Nic moved to Kansas City, Kansas, to live with a Marine Corps friend after serving. Between then and the age of 32, his addictions grew, Tracie says. After he and his live-in girlfriend broke up, “life began unraveling for him, and he didn’t have to hide his addiction from anyone at that point.”

After he missed two days of work, his ex-girlfriend discovered him in his apartment and shared the horrible news with Tracie.

“I was shocked. And at the same time, my mind said, ‘You should have seen it coming.’ With the things he was doing, this wasn’t going to end well,” Tracie says.

One year later, Tracie and her husband attended a faith-based retreat in Hot Springs, Arkansas, hosted by While We’re Waiting, a nonprofit that offers support groups and retreats to parents who have experienced the death of a child.

On their way home, they decided to start volunteering with While We’re Waiting and become retreat facilitators.

How would you describe the experience of that first retreat for you and your husband?

We walked into a place we didn’t know to tell the story of the worst day of our lives.

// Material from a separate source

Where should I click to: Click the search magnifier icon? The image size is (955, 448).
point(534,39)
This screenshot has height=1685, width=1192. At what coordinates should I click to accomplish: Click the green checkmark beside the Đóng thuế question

We didn’t know how it was going to go. We were greeted by some of the warmest, most compassionate and empathetic people. Everyone who is involved with the ministry has experienced a loss. In everyday life, people don’t want to hear you talk about your dead child all the time. But all of a sudden, you can. You're in a safe place with people who are in the same boat as you.

When did you and your husband decide to become retreat facilitators for While We’re Waiting?

I know my husband’s heart. We’ve been together 27 years, and he’s very ministry minded. After the retreat, we’re sitting on the airplane on our way back home, and he said, “I have something I need to tell you.” And I said, “I already know what it is.” He said, “OK, smarty pants, what is it?” And I said, “We need to be facilitators. We need to be a part of this ministry.” He said, “How did you know?” I said, “I just knew.” We put in to become facilitators after that and started in 2022.

Why do you volunteer?

We tell the parents on Friday night, “You’re here. You’re some of the bravest people we’ve ever known.” We’ve had a lot of parents tell us they drove past the entrance five times and thought about just turning around and going back home. But to see what happens between Friday and Sunday, we look forward to it. We look forward to knowing their children and sharing their stories.

With each retreat, there’s a range of emotions. Sometimes they’re peaceful. Sometimes people are very mad. But to watch that transformation — how people are able to shed some of their grief — that makes it all worth it. You watch people get hope.

It’s amazing to see how someone can pick themselves up with an encouraging word or with a hand to hold. Honestly, the retreats are very therapeutic for us, as well. We get to share our child’s story.

How has your volunteer work helped the parents who have lost a child?

At the retreats, my husband and I go first because Nic’s life was messy. Some of the people in the room had perfect children who died in a car accident, others lost their children to suicide or an overdose. We go first to let everybody know that we had a child who was missing for two days and died of a drug overdose. When we do that, we can see some people in the room exhale as they realize they won’t be judged.

How have you applied what you learned while volunteering to your job at MinuteClinic?

I’m more empathetic. I have more discernment. I’m much better at reading patients. Every once in a while, a patient will mention they’ve lost a child, and I’ll give them a hug. We forget how much small acts of kindness mean to people.

How has the company supported your volunteering?

This is the third year the CVS Health Foundation supported While We’re Waiting with a Volunteer Challenge Grant, and I log my volunteer hours in Community Crew in order to get them. Also, we donate monthly to While We’re Waiting, and the Matching Gifts program matches it.